為替のトレーディングをビジネスとしている企業の代表格は銀行だろう。そのため、銀行のディーリング(トレーディング)業務がどのようなものであるかを知ることが個人投資家のトレーディングを考える上で重要であると考えられる。ありがちな大きな誤解は、両者が本質的に同じものであり、銀行のディーリング部門が行っている業務が個人投資家のトレーディングと同じであると考えてしまうことだろう。金融市場に大衆の関心を引き付ける目的で、しばしば銀行のディーラーの仕事はデフォルメされて伝えられることがあり、巨額の資金を用いて相場を張って利益を稼いでいるかのような印象を与えられる。そういった側面が全くないとは言えないかもしれないが、おそらくほとんどないだろうし、それは銀行のビジネスの本質ではないと考えられる。
このように考える理由は、もし相場を張って利益を稼ぐことがビジネスの中心であるならば銀行のトレーディング損益というのはジェットコースターのように毎年大きくアップダウンするはずであるからである。現実には、多くの金融機関のトレーディング損益はサブプライムショックのような例外を除けば、毎年比較的安定した金額の利益を生み出しており、その金額はある程度予測がつくものとなっている。これは相場の変動のような不確定な要素であるより、一定の顧客がいて毎年売上や利益を計上する通常のビジネスと変わらない形態のものであることを示唆する。銀行において、市場部門のビジネスというのは形式的に(直接的には取引の相手方と利益が相反するため)非顧客部門のビジネスと位置づけられるが、現実には銀行のディーリング業務は本質的に顧客ありきのビジネスであり、サービス業に近いものと推測される。
さらに理由を加えると、相場を張って利益を稼ぐことがビジネスであるならば、組織を維持することが困難であるように見えるからである。ディーラー個人の能力に頼って利益を稼いでいると仮定すると、ディーラーはなぜその組織に所属するのかというインセンティブが不明であるし、そもそもそのような状況で銀行がディーラーをマネジメントする(命令に従わせる)などということはできないと考えられる。この辺りの事情は投資ファンドやヘッジファンドにおいても特に変わるものではないと推測される。投資ファンドやヘッジファンドも顧客ありきのビジネスという点において、個人投資家のトレーディングとは本質的には異なっているものと考えられる。伝説のディーラーを自称する怪しいおじさんたちの相場観が大抵当てにならないのは、そもそも彼らの仕事に相場観なるものがそれほど必要とされるものではないからだろう。

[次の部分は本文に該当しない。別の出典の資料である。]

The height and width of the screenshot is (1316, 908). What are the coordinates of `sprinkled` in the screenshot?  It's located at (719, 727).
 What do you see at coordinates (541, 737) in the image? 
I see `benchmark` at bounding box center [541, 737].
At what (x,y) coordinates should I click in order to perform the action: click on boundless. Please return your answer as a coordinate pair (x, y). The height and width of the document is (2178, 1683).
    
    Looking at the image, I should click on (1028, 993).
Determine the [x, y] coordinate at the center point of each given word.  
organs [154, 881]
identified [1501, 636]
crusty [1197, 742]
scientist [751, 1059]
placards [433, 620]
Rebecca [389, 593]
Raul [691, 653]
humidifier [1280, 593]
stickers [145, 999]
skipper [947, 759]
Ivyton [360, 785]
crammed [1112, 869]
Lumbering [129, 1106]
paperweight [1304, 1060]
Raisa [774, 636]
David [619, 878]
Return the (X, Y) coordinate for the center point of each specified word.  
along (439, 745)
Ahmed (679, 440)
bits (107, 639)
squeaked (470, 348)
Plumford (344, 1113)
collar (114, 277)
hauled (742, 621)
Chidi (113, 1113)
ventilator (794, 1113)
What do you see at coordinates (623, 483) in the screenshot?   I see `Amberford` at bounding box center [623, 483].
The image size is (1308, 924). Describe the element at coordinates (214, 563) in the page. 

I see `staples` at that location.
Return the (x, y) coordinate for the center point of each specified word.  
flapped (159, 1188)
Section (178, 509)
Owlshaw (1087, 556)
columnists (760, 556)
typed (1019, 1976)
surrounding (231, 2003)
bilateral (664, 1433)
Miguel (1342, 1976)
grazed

以上のように考えると、銀行のディーリング業務をビジネスと考えれば、間にFX業者が入るにしても、銀行にとって個人投資家は毎年安定した売上や利益を生み出す顧客であり、両者は本質的に対極的な立場にあると考えられる。これについては何回かに分けて詳細に分析するつもりである。カジノにおいて、ポーカーやブラックジャックといったトランプのゲームでカードを配るバニーちゃんのことをディーラーというが、銀行におけるディーラーはこのバニーちゃんのようなものと思った方が間違いがないかもしれない。バニーちゃんの興味はアルバイト料であり、客が儲かるか損するかやカジノが儲かる仕組みなど興味ないだろうし、それによって自分の収入が変わるわけでもないだろう。ギャンブラーにカードを配り、ゲームをやって損をしたギャンブラーに、”残念でした。またのお越しをお待ちしております。”というのが彼らの仕事なのかもしれない。
ちなみに、カジノでなぜギャンブラーのほとんどが負けるかというと、オッズ(例えば、100円賭けたら平均で何円返ってくるかという比率)というものが微妙にギャンブラーに不利になるように設定されており、ギャンブルをひたすら繰り返すと大数の法則に従って平均的にギャンブラーが負け、カジノが利益を得るようになっているためである。FXにおいても同じような秘密の(自明か?)仕掛けが存在するだろうし、その仕掛けを乗り越えなければ勝つことができないという意味において手強い戦いなのである。